- The Washington Times - Tuesday, March 12, 2024

President Biden’s interview last October with special counsel Robert K. Hur over his possession of classified documents is riddled with one phrase: I don’t recall.

The president, who was questioned on Oct. 8-9 about boxes of classified documents stored at his Delaware home and his former Washington, D.C., office, told Mr. Hur he could not remember, for example, why he held onto a classified memo about the Obama administration’s 2009 Afghanistan troop surge, according to a transcript reviewed by The Washington Times.  

When Mr. Hur’s staff questioned Mr. Biden about a notebook he held onto containing classified information about Afghanistan, he wasn’t sure if he wrote in it while he was vice president.

The date on the notebook was April 20, 2009, about four months after Mr. Obama took office.

“Was I still vice president?” Mr. Biden asked in the interview. “I was, wasn’t I? Yeah.” 

The interview is peppered with “I don’t recall” or “I don’t remember” when it came to why or how Mr. Biden took classified information or how he ended up holding onto it. 
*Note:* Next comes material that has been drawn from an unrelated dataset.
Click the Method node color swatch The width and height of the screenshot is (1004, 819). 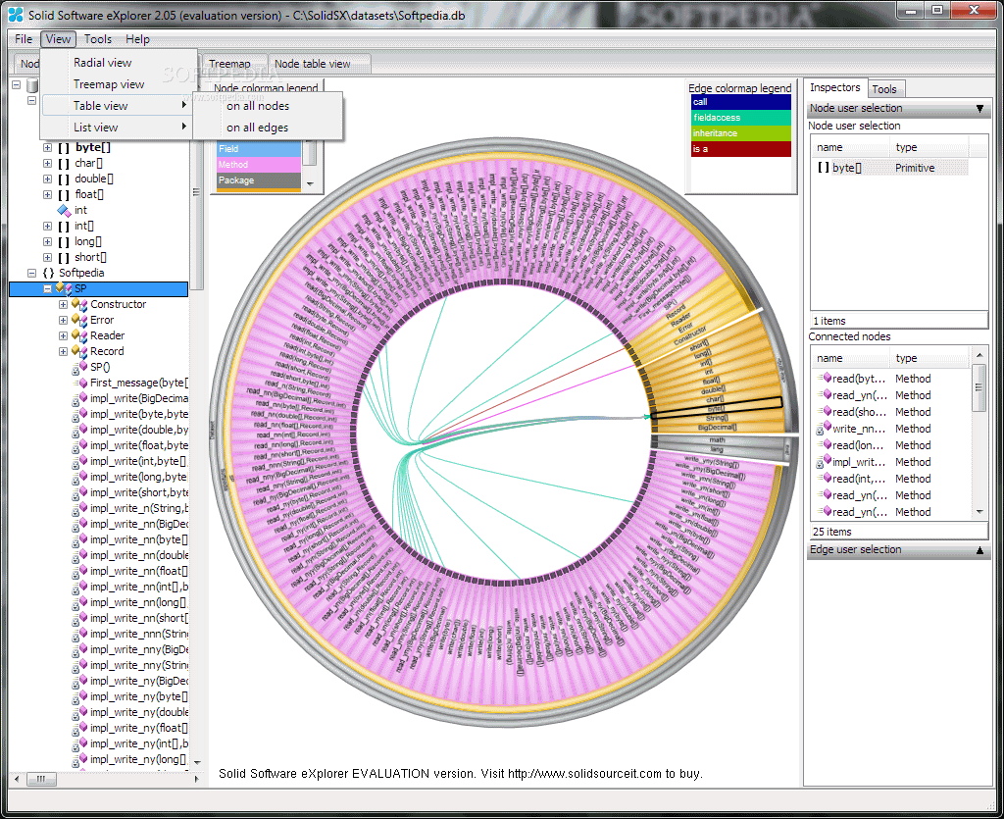pos(259,165)
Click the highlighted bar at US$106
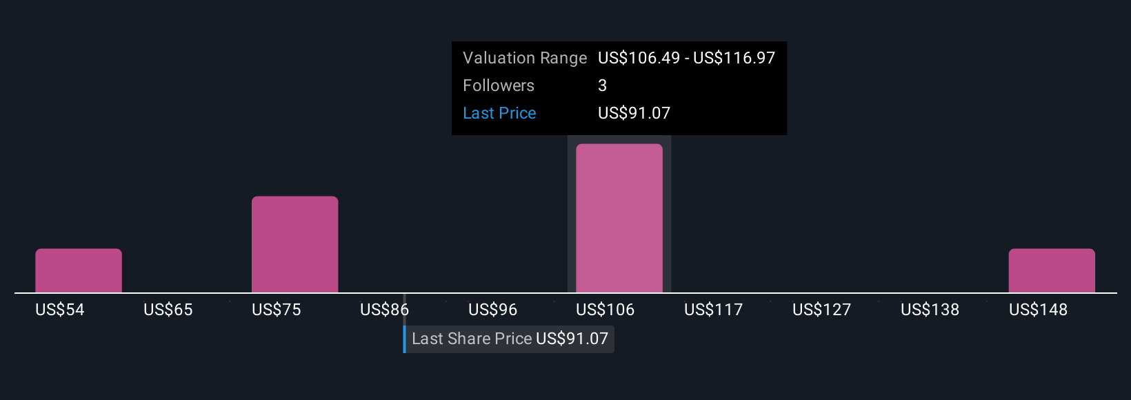 click(x=619, y=219)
The memory lapses were so frequent, they became a main factor in Mr. Hur’s determination that the president would not face charges in the case, despite former President Donald Trump’s looming criminal case for storing classified documents at his Mar-a-Lago home. Mr. Biden now faces a rematch in November with Mr. Trump.
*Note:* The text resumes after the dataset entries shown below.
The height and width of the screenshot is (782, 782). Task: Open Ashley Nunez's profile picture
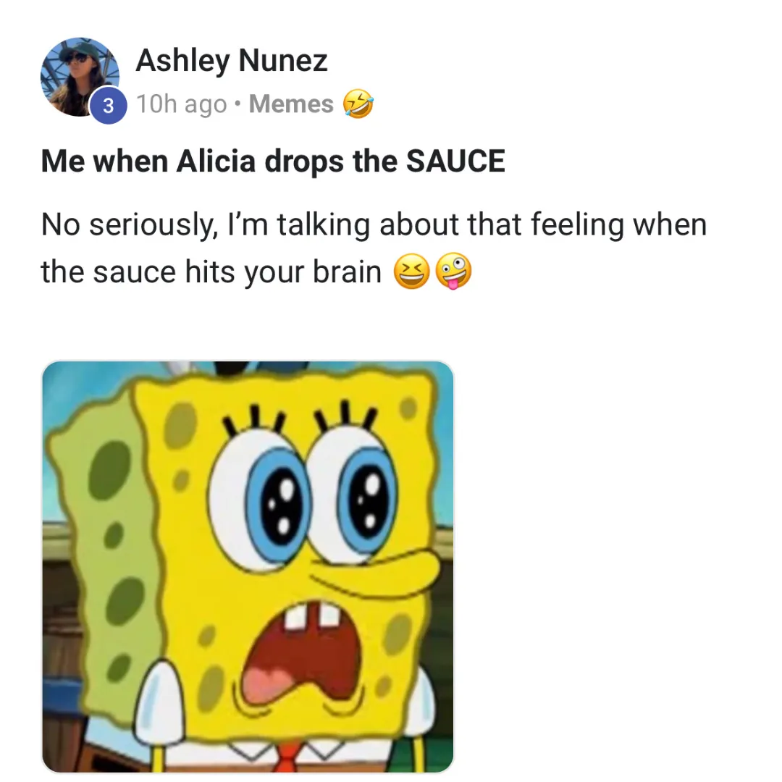click(80, 77)
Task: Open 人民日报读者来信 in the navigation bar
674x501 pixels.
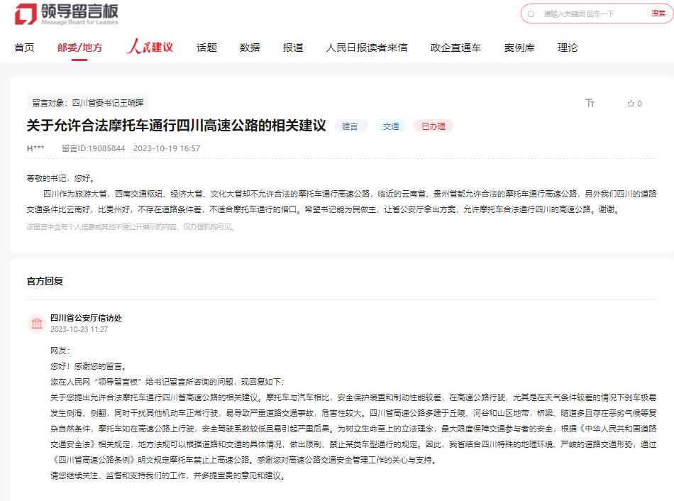Action: (x=366, y=48)
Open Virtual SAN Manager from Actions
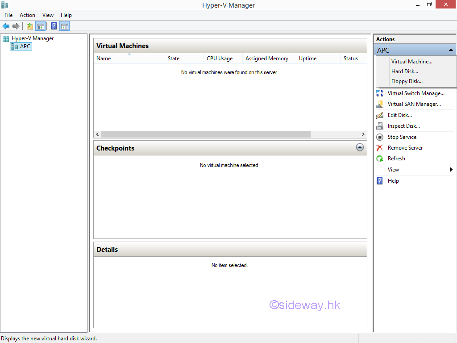 point(414,104)
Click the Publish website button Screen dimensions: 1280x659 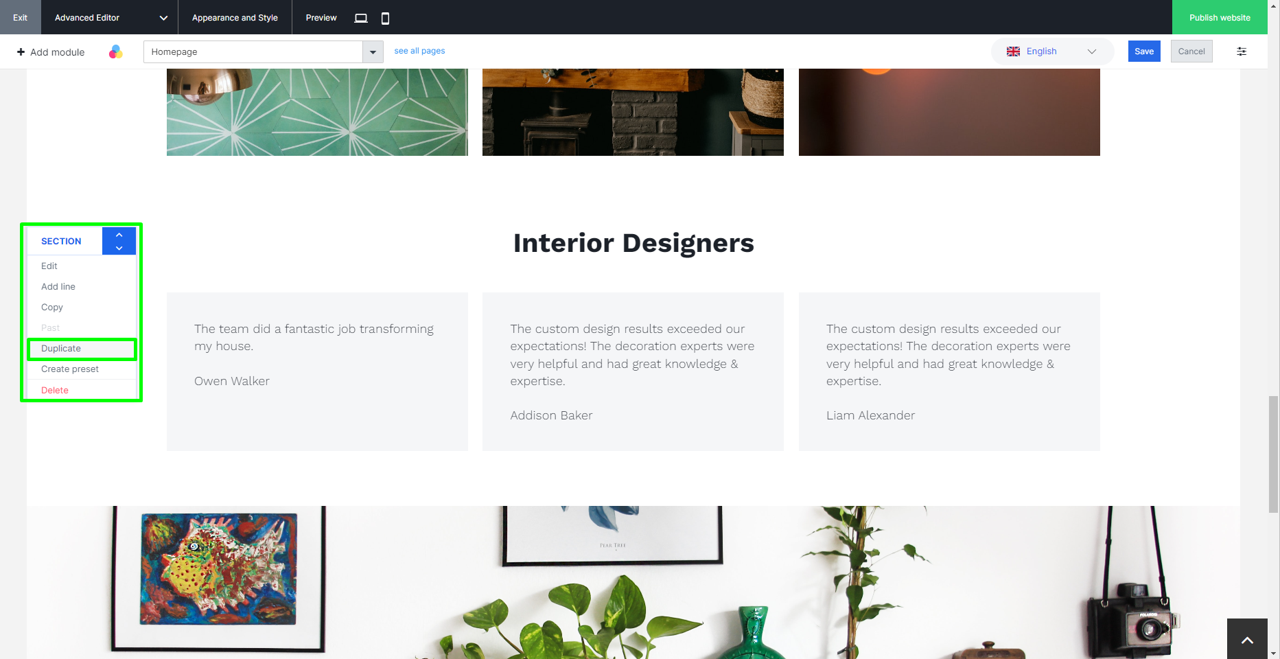click(x=1220, y=17)
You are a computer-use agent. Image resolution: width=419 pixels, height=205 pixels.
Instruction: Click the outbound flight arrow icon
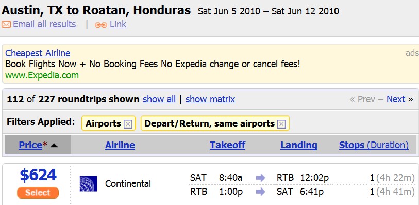tap(261, 178)
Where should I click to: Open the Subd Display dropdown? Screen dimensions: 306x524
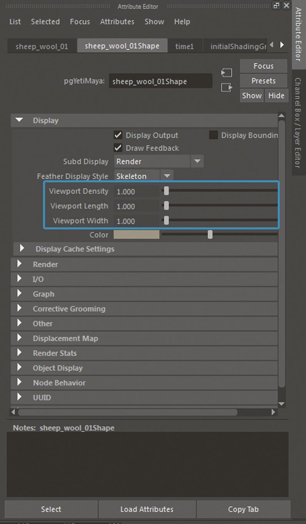197,161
In a report released last month, Mr. Hur, who is testifying to Congress about the matter on Tuesday, said Mr. Biden’s stash of classified documents “present serious risks to national security” but said he would not charge the president because he would appear before a jury to be “an elderly man with a poor memory” who would be difficult to convict.

The report raised new questions about Mr. Biden’s failing memory and his fitness for the office as he embarks on a campaign for a second term. Mr. Biden insists his memory is fine.
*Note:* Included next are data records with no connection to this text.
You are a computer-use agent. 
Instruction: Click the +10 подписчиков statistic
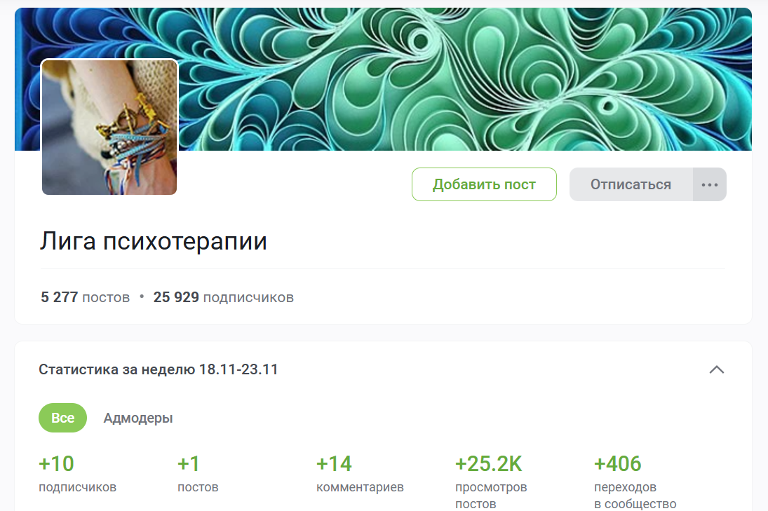click(x=77, y=474)
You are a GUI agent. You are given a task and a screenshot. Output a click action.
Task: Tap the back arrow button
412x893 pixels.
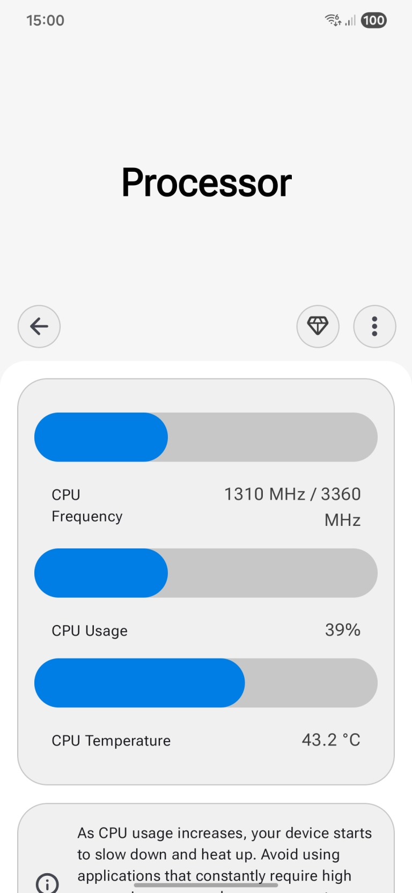(x=39, y=326)
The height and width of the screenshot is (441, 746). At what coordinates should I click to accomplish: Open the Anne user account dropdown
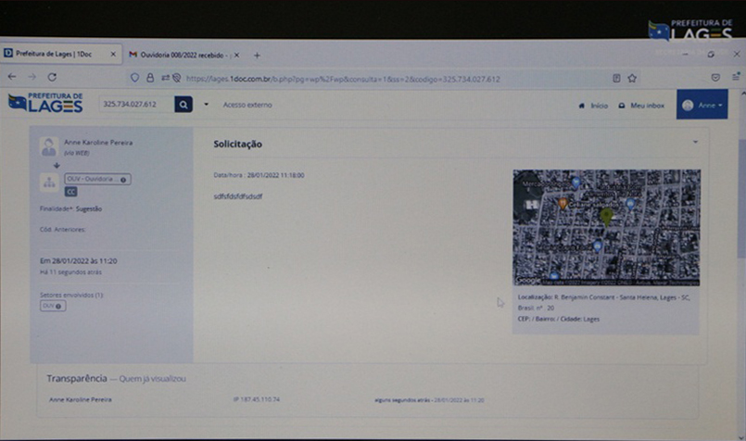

In the transcribed interview, the president does recall many details of events from more than a decade ago, including his reasoning for disagreeing with others in the Obama administration who supported the troop surge in Afghanistan.

During the interview with Mr. Hur, Mr. Biden said he wrote a dissenting memo “because I was trying to change the president’s mind and I wanted to let him know I was ready to speak out no matter unless he told me don’t say a word, I’m ready to speak out, and to really, quite frankly, save his ass on what was going on.”

Mr. Biden went on to detail his view of the Afghanistan situation and why he believed Mr. Obama was “being misled.”

Ultimately, Mr. Obama overruled Mr. Biden and went forward with the troop surge, which was largely deemed a success.

His detailed recollection disappeared when asked about his possession of the classified memo and why he held onto it. 

“I don’t recall whether I — did I have this?” Mr. Biden asked Mr. Hur’s team. “Was it in my possession, this memo?”
He told investigators, “I don’t know that I knew, but it wouldn’t have — it wasn’t something I would have stopped to think about.”